Mayor Stephanie Rawlings-Blake said Wednesday that she and other city leaders are still not sure who ordered state-run buses and a subway to be shut down the day rioting broke out near Mondawmin Mall.
"There's still some confusion about where the order came from," Rawlings-Blake said. "It definitely came in real time from the ground at Mondawmin."
Some, including local teachers, have suggested that the decision to shut down public transportation near the mall April 27, the day of Freddie Gray's funeral, escalated tensions because students were stranded with no ride home from school. Rioting later erupted across the city.
The mayor said she was not consulted about shutting down public transportation.
"I was made aware in real time that it was done," she said. "We did not have a discussion, where I was, about if this should happen. I remember trying to get to the bottom of it. [The Maryland Transit Administration] is saying schools said it. The schools say the police suggested we shut it down."
City school officials have said about 75 students left Frederick Douglass High School about 3 p.m., an hour before dismissal. By that time, city police had taken up positions in riot gear across the street at Mondawmin Mall. Posts on social media had said there would be a "purge" — a play on the name of a movie about a 12-hour period of lawlessness.
Many students hurled bricks at the police and yelled slogans such as "the purge" and "Justice for Freddie." Some officers threw objects back at the students.
The MTA suspended bus and subway service at Mondawmin that afternoon; a spokesman for the MTA said police requested that it do so. City police have referred questions about the hub shutdown to the MTA.
Schools CEO Gregory Thornton has said he was in key meetings with the mayor and the governor during that week but was "completely caught off guard" by the decision to shut down the buses.
School officials said thousands of students were stranded. Educators had to walk special-needs students to bus stops blocks away, and teachers and school police offered other students rides.
Rawlings-Blake said Wednesday that she does not believe it was a bad decision to shut down public transportation in the area. She said the Police Executive Research Forum is conducting a review of the riot that could provide answers.
"I'm concerned that so many young people, with you would hope better home training, got into the melee that they did," the mayor said. "What we're talking about with the buses is just one of a series of bad options. ... Let's say they're open: What happens if that melee goes onto the subway tracks? What happens if somebody fell on the subway tracks? It was just a bad, bad situation."
More than 5,000 students transfer at the Mondawmin hub every day. Shortly after the riot, then-Police Commissioner Anthony W. Batts noted that on the afternoon of April 27, hundreds of Baltimore officers on the scene blocked traffic as they responded to the rioting.
"What I saw was buses were just stopping. Instead of taking kids around, they started dumping kids off. You had kids all over the place, roaming around," he said. "Buses would have rolled into rocks being thrown, bricks being thrown. The decision was a sound decision."

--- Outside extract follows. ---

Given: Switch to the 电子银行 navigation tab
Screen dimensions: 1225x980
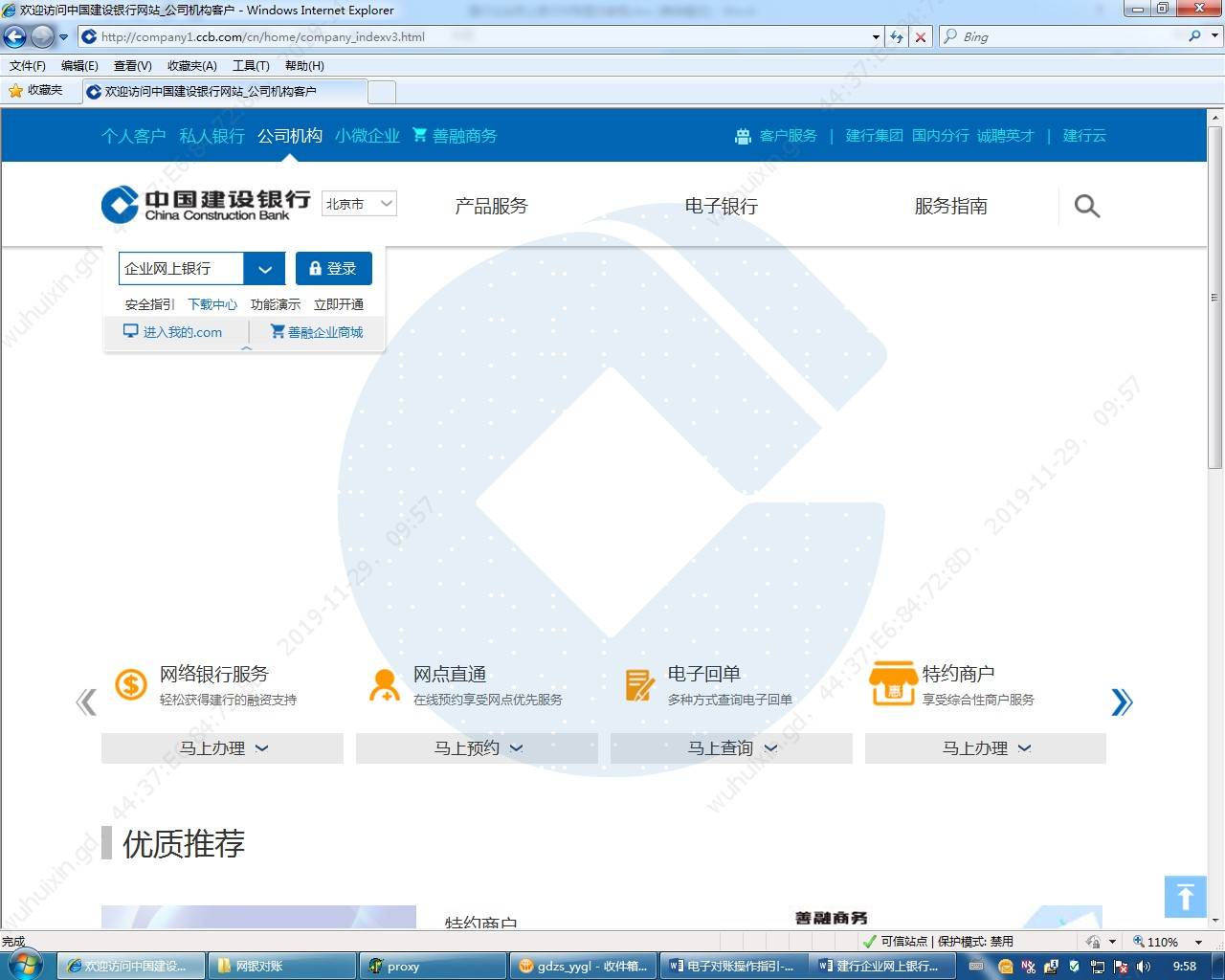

Batts said a commander in the field could have given the order. "Those commanders are autonomous," he said. "They don't have to get an OK from the chain of command. I expect my command to make independent decisions out there."
Rick Binetti, then the MTA spokesman, said in April that the Mondawmin Metro and bus stations were closed at 2:57 p.m. at the request of Baltimore police. After that, buses and trains did not stop there.
"The Baltimore city police asked us to shut the station down," he said. "That's what we did."
Rawlings-Blake said she's asked the police department to come up with a strategy for better communication between agenices should civil unrest flare up again near Mondawmin.
"We’re not waiting" for an after-action report to be finished, the mayor said. "I’ve asked the Baltimore Police Department, before the school year starts, to come up with a coordinated strategy for how they, the school police, the schools themselves, and the MTA police, and my office, how we will have a more seamless response if we’re ever in that situation again."